The coating flouts the typical trend of hotter objects radiating more light
Source: Science News
Hotter objects typically glow brighter than cooler ones, making them stand out in infrared images. But a newly designed coating bucks the rule that hotter equals brighter. For certain wavelengths of infrared light, the material’s brightness doesn’t change as it warms, researchers report December 17 in Proceedings of the National Academy of Sciences.
Made of samarium nickel oxide, the thin coating “hides temperature information of surfaces from infrared cameras,” and could therefore be used as a privacy shield, says applied physicist Mikhail Kats of the University of Wisconsin–Madison.
A basic rule of physics known as the Stefan-Boltzmann law states that the brightness of the thermal radiation emitted by an object grows rapidly with increasing temperature. Turn up the heat on an electric stove, for example, and the coils get brighter. The same trend goes for invisible wavelengths of light, such as infrared. Infrared cameras measure how much thermal radiation objects emit in infrared wavelengths to estimate their temperatures. So if the normal link between temperature and radiation is broken, the camera can be fooled.
Samarium nickel oxide doesn’t flout the Stefan-Boltzmann law. Instead, the material’s increasing brightness at higher temperatures is counteracted by a decrease in its emissivity — the tendency to emit thermal radiation. That decrease occurs due to the material switching from an insulator to a metal. The two effects balance out so that, for certain infrared wavelengths, the material’s brightness remains constant as its temperature changes, Kats and his colleagues found.

Lines from a collection:

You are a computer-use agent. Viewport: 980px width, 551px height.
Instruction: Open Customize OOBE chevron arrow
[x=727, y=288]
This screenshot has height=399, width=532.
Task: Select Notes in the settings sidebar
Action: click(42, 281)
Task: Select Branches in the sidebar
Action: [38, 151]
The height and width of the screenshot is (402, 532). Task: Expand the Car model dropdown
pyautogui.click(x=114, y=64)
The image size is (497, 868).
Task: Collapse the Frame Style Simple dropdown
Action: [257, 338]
...
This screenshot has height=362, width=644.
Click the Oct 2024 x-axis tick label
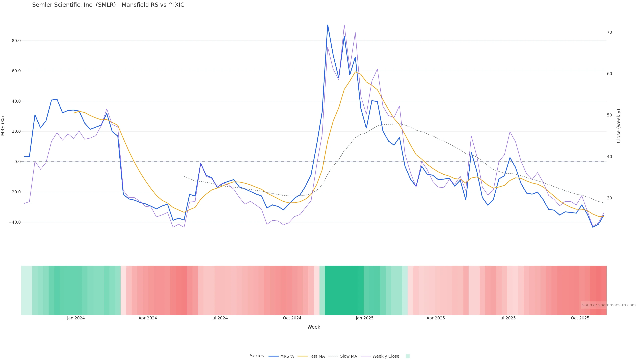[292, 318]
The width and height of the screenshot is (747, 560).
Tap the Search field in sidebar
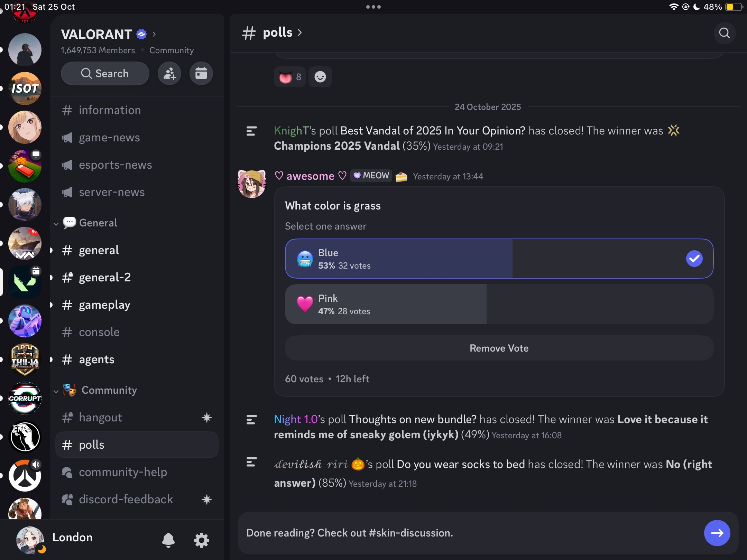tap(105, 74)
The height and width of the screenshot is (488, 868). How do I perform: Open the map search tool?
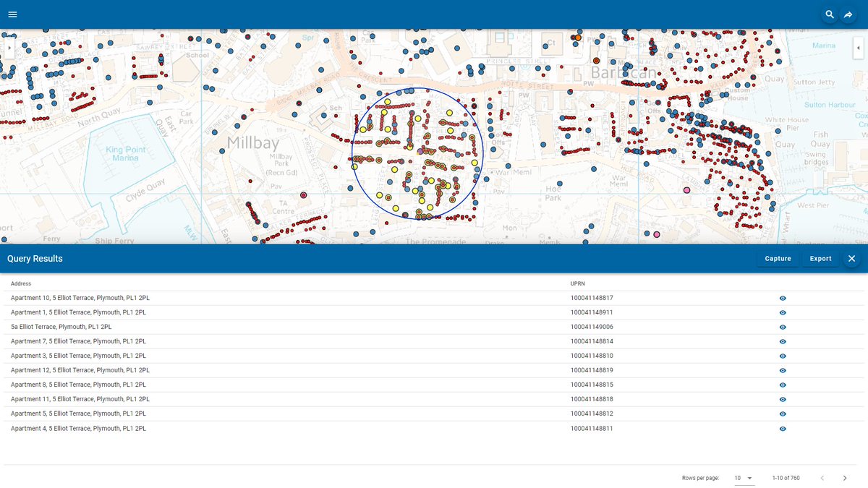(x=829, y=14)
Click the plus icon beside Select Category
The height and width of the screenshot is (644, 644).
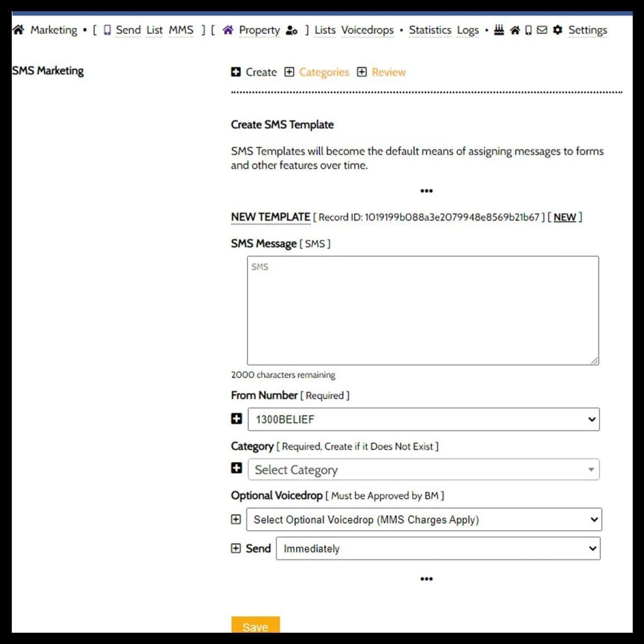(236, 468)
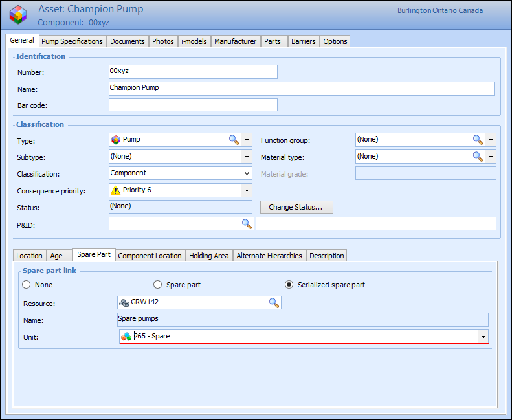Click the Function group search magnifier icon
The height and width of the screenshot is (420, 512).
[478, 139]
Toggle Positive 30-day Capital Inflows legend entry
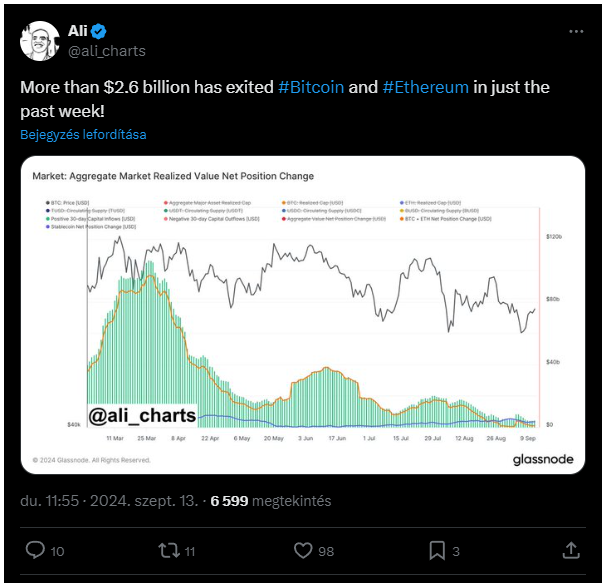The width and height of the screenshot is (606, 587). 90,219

* _Task statement_: In the article on the infrared coating, what material is the coating made of? Please answer briefly. You won't need these lines.

* _Answer to the problem_: Samarium nickel oxide.